=== DATA EXTRACT ===
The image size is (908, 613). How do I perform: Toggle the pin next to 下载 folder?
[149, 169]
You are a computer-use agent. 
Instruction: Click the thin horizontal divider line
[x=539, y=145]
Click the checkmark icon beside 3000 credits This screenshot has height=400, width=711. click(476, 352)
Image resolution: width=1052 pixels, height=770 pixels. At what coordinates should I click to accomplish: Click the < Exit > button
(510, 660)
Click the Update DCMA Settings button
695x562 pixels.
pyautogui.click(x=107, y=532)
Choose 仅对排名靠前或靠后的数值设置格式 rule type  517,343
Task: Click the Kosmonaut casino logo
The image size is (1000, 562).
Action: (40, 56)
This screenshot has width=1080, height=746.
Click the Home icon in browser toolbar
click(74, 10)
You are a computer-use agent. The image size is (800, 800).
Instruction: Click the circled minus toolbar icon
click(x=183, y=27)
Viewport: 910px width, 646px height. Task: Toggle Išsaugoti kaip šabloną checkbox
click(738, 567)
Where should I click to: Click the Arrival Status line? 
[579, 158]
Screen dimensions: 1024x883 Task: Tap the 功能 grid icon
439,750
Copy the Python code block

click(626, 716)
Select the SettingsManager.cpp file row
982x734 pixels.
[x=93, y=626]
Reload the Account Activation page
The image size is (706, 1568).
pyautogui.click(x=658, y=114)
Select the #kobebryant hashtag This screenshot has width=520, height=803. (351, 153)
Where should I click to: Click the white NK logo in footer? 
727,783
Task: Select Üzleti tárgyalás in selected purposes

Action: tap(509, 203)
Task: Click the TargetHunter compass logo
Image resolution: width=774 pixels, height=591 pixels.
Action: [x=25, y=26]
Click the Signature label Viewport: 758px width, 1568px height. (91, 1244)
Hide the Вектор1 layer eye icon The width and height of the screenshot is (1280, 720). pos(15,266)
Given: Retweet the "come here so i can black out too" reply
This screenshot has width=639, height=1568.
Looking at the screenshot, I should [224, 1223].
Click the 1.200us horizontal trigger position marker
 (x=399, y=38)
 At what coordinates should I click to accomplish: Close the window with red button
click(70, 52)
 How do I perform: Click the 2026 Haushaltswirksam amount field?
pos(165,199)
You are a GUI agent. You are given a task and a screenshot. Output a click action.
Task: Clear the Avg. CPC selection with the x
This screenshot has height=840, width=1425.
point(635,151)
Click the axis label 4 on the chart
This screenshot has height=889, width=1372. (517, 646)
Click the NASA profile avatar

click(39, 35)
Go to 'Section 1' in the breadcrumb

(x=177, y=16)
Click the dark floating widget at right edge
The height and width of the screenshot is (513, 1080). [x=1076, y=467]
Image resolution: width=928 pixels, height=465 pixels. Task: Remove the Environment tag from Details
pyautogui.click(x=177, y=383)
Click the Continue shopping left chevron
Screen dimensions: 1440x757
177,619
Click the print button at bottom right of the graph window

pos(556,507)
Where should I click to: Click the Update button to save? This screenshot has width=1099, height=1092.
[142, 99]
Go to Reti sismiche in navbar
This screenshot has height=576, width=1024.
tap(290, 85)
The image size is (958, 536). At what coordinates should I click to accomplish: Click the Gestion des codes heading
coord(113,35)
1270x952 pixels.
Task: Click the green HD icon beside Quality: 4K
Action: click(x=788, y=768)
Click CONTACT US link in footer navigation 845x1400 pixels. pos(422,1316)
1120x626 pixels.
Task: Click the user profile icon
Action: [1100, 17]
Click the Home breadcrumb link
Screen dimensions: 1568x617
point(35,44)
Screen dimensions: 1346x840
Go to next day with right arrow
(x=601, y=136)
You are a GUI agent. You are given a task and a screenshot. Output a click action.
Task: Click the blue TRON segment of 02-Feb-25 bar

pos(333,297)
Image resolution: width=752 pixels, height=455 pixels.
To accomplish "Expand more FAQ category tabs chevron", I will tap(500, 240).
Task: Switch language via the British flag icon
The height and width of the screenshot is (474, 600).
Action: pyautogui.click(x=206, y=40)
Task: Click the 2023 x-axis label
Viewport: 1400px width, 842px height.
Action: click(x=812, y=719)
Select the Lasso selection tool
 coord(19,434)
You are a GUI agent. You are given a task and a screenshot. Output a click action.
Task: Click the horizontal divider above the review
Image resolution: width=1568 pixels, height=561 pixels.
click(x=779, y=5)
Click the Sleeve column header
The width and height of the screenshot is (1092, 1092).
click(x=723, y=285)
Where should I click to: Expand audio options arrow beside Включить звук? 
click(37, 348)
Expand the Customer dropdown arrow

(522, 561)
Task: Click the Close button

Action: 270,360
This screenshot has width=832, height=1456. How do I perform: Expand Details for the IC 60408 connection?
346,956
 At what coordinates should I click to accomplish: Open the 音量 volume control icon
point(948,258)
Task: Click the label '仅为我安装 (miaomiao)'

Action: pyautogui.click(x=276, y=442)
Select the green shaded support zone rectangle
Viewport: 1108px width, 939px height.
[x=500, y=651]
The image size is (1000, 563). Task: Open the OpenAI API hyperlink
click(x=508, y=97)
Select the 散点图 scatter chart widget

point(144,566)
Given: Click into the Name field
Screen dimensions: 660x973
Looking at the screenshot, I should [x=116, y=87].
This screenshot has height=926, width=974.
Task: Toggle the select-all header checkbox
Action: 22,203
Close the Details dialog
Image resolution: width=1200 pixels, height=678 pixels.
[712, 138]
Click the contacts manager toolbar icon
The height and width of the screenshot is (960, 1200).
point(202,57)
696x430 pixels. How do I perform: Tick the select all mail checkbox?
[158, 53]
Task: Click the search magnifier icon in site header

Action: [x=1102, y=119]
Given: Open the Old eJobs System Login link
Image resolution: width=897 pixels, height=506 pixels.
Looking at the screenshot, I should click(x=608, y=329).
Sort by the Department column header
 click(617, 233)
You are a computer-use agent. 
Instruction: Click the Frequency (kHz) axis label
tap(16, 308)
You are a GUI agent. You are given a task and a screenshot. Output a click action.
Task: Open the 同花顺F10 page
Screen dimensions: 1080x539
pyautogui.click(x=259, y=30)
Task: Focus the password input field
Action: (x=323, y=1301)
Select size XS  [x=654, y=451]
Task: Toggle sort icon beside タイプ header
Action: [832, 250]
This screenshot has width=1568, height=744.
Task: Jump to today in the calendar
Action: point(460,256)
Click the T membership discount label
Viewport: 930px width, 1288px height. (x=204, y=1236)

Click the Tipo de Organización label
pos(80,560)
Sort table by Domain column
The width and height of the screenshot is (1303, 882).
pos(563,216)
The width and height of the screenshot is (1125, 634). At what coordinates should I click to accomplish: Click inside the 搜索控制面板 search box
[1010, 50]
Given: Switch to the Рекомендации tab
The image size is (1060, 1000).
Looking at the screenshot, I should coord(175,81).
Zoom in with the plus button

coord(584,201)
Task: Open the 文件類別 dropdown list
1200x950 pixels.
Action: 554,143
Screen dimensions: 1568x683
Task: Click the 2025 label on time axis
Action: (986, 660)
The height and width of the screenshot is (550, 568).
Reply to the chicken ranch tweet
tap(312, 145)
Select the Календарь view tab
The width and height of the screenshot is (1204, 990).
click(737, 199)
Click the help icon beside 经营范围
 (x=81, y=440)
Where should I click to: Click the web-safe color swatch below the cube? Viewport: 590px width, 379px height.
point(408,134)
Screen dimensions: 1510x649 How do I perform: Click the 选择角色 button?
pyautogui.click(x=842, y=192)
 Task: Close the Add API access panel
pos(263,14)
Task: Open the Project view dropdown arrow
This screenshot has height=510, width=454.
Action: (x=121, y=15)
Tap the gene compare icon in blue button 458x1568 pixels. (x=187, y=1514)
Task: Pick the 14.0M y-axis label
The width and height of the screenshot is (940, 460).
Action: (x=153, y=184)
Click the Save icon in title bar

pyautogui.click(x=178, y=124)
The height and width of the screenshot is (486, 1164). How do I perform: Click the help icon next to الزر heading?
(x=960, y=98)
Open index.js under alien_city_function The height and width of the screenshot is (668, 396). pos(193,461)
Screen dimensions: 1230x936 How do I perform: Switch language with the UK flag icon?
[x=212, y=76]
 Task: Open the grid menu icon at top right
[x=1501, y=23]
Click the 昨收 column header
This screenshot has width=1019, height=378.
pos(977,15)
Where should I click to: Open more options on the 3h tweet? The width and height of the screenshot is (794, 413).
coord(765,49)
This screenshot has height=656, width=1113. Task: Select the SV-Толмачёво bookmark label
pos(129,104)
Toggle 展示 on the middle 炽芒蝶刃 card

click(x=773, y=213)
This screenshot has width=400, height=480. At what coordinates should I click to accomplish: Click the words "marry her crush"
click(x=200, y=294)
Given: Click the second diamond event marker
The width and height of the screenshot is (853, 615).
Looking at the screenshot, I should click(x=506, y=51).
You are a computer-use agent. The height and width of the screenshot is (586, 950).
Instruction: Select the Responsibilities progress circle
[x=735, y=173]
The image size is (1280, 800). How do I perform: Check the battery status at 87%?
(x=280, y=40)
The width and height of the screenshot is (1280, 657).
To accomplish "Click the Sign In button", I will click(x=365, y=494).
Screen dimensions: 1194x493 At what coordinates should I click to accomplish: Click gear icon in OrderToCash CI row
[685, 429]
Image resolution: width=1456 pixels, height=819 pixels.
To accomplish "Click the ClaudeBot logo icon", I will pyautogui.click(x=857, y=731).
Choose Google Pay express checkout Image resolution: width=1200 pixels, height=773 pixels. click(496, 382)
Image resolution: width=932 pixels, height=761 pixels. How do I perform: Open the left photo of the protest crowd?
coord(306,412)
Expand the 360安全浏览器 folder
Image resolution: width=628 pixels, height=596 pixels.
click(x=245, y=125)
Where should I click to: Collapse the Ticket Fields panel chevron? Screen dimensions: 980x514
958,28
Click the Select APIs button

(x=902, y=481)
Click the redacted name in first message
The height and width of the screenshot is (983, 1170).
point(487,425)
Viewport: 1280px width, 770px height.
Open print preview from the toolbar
===
WORK TO BE COMPLETED. For the word "Choose", find every line in the data that holds it and copy that line.

ANSWER AREA.
Choose 仅对排名靠前或靠后的数值设置格式 rule type  517,343
Choose Google Pay express checkout Image resolution: width=1200 pixels, height=773 pixels. click(496, 382)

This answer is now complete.